Examples can be multiplied, but the pattern remains surprisingly constant across different contexts. When medicine is enlisted in the service of the state, either simply by repeated practice or by legal sanction, it further localizes and concretizes an asymmetric war in each body, turning infirmaries and intensive care units into intensive zones of conflict in the process. The medicalization of this conflict reveals not only the biopoliticized form that this war has taken but also the new, complex, and intensified power formation in the process of consolidation, one that conjoins and infuses sovereign right with new governmental techniques that issue from and are directed at the “protection of life.” It attempts to transform those physicians who, acting at the extremities of the state, at its point of contact with the insurgent bodies, are confronted with the decision to carry out artificial feeding, into active vehicles of biosovereignty.
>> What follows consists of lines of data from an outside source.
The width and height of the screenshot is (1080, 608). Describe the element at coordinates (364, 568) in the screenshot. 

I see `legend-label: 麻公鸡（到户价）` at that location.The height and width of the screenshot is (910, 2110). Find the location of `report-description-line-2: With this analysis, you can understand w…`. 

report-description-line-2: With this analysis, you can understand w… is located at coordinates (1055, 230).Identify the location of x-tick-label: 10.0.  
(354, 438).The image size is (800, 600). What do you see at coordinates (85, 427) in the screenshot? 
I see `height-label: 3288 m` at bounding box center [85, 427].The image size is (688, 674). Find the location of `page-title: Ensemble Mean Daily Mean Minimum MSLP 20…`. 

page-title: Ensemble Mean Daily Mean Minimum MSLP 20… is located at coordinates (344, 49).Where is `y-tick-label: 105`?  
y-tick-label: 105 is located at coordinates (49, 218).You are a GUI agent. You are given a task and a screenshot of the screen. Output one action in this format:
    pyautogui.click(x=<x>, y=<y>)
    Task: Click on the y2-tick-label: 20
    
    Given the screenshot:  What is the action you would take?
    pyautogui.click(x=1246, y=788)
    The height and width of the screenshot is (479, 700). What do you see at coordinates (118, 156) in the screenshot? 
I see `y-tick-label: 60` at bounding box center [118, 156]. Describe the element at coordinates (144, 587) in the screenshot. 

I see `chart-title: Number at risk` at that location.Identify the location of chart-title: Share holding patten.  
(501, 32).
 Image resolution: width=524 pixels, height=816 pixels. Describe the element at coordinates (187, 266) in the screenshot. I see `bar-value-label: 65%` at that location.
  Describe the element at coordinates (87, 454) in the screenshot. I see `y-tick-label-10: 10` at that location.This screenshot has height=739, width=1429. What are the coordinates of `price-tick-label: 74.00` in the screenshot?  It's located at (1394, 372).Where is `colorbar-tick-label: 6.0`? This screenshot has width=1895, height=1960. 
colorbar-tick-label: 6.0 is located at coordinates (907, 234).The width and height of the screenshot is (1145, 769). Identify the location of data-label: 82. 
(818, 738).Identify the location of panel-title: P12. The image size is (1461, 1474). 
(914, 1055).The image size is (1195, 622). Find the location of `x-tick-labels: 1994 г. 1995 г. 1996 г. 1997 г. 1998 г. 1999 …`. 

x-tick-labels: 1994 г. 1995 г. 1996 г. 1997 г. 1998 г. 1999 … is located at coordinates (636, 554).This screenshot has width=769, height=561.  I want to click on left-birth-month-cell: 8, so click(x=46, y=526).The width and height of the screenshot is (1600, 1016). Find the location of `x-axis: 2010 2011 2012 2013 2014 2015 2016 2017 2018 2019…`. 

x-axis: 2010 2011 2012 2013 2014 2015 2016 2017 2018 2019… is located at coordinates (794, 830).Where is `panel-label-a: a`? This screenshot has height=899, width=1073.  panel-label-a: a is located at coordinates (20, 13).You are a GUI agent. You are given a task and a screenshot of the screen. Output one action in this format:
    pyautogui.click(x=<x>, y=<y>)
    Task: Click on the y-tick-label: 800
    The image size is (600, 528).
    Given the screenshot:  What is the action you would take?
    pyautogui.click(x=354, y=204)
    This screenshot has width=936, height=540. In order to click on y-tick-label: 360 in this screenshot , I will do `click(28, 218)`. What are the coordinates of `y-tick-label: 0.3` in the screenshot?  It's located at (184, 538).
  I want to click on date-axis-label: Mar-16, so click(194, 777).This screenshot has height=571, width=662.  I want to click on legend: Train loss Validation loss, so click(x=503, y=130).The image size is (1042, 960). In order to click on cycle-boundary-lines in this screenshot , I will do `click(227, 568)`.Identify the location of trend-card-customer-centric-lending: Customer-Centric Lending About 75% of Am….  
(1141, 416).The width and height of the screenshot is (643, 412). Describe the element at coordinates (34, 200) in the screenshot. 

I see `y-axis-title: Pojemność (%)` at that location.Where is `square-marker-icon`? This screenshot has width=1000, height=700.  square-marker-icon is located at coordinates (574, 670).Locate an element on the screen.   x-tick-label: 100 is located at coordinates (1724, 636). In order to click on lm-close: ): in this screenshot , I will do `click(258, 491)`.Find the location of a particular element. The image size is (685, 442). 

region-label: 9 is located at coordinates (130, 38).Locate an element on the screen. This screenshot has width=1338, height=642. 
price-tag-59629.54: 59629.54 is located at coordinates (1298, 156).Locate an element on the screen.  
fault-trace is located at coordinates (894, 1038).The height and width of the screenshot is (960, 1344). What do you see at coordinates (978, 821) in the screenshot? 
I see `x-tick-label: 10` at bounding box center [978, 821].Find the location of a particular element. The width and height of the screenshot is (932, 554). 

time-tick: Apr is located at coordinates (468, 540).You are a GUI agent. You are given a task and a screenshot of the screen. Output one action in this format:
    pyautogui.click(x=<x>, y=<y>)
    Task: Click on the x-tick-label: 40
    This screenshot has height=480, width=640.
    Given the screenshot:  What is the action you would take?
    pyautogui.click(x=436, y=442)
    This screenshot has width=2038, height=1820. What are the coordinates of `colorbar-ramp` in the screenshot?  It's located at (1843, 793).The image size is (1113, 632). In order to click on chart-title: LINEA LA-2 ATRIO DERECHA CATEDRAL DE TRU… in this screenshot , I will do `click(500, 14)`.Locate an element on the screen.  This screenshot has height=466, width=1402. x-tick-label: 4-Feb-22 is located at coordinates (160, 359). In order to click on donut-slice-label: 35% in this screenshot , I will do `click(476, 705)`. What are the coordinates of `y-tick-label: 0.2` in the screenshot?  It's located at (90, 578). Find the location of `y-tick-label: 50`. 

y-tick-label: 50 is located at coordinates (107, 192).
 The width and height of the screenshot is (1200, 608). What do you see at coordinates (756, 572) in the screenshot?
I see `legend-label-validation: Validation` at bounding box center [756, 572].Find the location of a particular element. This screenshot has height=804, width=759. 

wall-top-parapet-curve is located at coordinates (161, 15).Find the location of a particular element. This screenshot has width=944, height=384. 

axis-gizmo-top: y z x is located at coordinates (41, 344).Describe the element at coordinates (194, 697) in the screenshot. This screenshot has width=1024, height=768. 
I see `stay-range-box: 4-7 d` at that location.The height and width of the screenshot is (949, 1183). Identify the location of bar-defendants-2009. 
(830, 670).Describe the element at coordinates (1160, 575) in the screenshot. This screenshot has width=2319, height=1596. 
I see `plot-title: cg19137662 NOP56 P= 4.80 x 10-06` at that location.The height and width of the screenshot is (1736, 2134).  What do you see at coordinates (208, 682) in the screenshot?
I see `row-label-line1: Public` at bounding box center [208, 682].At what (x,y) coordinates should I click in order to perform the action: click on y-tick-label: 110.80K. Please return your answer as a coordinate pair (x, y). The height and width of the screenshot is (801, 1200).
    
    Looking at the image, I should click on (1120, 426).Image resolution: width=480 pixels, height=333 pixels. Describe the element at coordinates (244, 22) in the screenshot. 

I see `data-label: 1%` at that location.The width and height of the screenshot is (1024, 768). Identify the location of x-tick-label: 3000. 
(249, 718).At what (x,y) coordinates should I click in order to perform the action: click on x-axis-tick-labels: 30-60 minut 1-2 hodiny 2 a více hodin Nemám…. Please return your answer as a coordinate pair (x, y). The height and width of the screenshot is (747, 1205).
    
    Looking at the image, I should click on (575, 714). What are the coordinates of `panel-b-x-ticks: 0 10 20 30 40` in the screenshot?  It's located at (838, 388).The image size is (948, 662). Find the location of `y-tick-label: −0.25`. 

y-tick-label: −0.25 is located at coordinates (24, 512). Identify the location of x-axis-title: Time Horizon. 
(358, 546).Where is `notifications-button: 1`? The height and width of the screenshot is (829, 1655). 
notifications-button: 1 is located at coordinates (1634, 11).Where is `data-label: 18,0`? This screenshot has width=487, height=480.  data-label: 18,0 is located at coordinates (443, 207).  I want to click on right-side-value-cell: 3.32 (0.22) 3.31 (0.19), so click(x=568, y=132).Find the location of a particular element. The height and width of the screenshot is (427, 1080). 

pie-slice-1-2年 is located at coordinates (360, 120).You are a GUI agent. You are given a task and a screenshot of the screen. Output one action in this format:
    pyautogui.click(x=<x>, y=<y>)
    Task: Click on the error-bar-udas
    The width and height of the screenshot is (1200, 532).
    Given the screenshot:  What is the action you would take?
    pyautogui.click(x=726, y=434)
Equipped with plastic feeding tubes, intravenous solutions, and syringes as their weapons, physicians are asked to fight against the self-starvation inflicted by the hunger strikers, to incorporate the hunger striker’s insurgent body into the body of the state. Rather than politically address the conditions that give rise to such self-destructive struggles and the demands that ensue from them, biosovereign states choose simply to “make live,” thus affirming the “sanctity of life” by instrumentalizing medicine while undermining the possibility of a “just life,” as Walter Benjamin would call it, for all. When the body is resignified as the symbolic and material battlefield in a highly irregular, violent, and notorious form of biopolitical warfare, it is hard to speak of a victory for anyone after all.